Have you ever seen The Wizard of Oz? Dorothy spends the movie trying to find her way home, and in the end learns that she has had the power to go home the whole time. And I dunno, but that’s kind of the point that I reached one day. I’m still figuring out the bill-paying portion of my life, but when I look around, I realize that I have a wonderful group of friends, a great family, the best dog ever, and have created a pretty happy life. Sometimes you just have to take a long walk to realize it.
So I’ve change the blog, yet again, to reflect this and gone back to being Ana and Martha once again. I’ve updated the sidebar a bit and added a few new blogs to the blog roll. Plus, for the first time, I've actually got the guts to put a picture of myself in the header. It's kind of a dream to write this blog one day and not worry about it being found by employers or mothers or ex-boyfriends or anyone else. I feel like I'm moving towards that.

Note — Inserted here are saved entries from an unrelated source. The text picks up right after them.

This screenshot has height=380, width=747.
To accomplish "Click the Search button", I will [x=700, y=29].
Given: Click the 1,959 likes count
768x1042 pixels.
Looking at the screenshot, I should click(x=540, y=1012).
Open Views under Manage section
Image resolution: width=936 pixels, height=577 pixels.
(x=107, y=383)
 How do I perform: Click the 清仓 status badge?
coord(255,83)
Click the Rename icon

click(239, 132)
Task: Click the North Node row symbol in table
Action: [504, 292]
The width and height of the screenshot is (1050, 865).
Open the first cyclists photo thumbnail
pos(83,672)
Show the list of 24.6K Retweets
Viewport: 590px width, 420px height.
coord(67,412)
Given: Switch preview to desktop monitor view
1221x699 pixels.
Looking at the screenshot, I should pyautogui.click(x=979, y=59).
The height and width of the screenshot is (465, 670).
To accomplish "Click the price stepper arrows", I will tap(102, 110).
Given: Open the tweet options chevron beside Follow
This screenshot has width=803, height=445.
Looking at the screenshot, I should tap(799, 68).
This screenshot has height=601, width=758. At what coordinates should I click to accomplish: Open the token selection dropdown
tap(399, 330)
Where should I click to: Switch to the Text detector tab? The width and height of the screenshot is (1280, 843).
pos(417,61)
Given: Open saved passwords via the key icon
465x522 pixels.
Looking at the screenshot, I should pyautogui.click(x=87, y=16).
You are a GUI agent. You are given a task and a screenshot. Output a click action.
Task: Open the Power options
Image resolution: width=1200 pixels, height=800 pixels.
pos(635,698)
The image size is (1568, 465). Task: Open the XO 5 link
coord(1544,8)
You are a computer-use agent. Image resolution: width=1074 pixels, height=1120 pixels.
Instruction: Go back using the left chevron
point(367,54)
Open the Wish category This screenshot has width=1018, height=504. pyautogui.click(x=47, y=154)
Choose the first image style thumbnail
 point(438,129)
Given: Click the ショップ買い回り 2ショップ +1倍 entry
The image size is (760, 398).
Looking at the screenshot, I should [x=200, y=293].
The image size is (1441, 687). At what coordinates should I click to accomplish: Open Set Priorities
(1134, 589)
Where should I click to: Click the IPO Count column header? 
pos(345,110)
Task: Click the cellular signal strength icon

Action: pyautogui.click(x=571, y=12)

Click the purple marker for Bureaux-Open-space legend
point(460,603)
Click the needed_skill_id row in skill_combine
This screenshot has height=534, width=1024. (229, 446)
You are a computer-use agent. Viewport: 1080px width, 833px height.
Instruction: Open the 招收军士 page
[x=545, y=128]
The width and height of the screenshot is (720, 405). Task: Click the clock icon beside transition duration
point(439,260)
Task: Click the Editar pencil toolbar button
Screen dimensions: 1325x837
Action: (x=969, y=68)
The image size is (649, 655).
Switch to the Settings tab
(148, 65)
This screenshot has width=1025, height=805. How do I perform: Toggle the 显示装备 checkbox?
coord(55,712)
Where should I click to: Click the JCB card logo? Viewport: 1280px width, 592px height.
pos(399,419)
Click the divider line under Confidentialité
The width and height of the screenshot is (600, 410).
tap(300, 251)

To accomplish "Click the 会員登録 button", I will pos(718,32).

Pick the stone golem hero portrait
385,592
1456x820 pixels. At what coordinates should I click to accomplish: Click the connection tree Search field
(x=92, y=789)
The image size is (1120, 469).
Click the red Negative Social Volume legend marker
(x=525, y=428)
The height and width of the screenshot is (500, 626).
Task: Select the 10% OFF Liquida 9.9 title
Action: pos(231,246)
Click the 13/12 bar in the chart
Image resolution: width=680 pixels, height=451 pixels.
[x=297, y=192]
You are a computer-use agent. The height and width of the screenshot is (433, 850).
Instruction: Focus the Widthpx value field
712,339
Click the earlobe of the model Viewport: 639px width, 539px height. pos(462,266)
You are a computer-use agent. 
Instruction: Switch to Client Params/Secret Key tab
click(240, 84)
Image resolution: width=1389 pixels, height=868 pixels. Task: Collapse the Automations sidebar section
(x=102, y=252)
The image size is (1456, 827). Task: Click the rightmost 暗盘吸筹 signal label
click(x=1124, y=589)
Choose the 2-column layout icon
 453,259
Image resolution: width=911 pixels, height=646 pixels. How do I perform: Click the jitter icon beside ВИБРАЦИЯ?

In addition, I’ve reposted the first blog post written when I started the blog seven years ago. When the blog got popular during law school, I took it down, because I thought it revealed too many personal items. After reading it the other night, I realized that although it is somewhat of a grammatical nightmare, it’s a pretty good description of who I am: silly, melodramatic, searching, loyal, rambly, publicly emotive, and ridiculously sentimental. I haven’t always embraced these qualities in myself, but age tends to make one a little more accepting. Hopefully I'll be making more posts like it in the near future.
Thanks for reading.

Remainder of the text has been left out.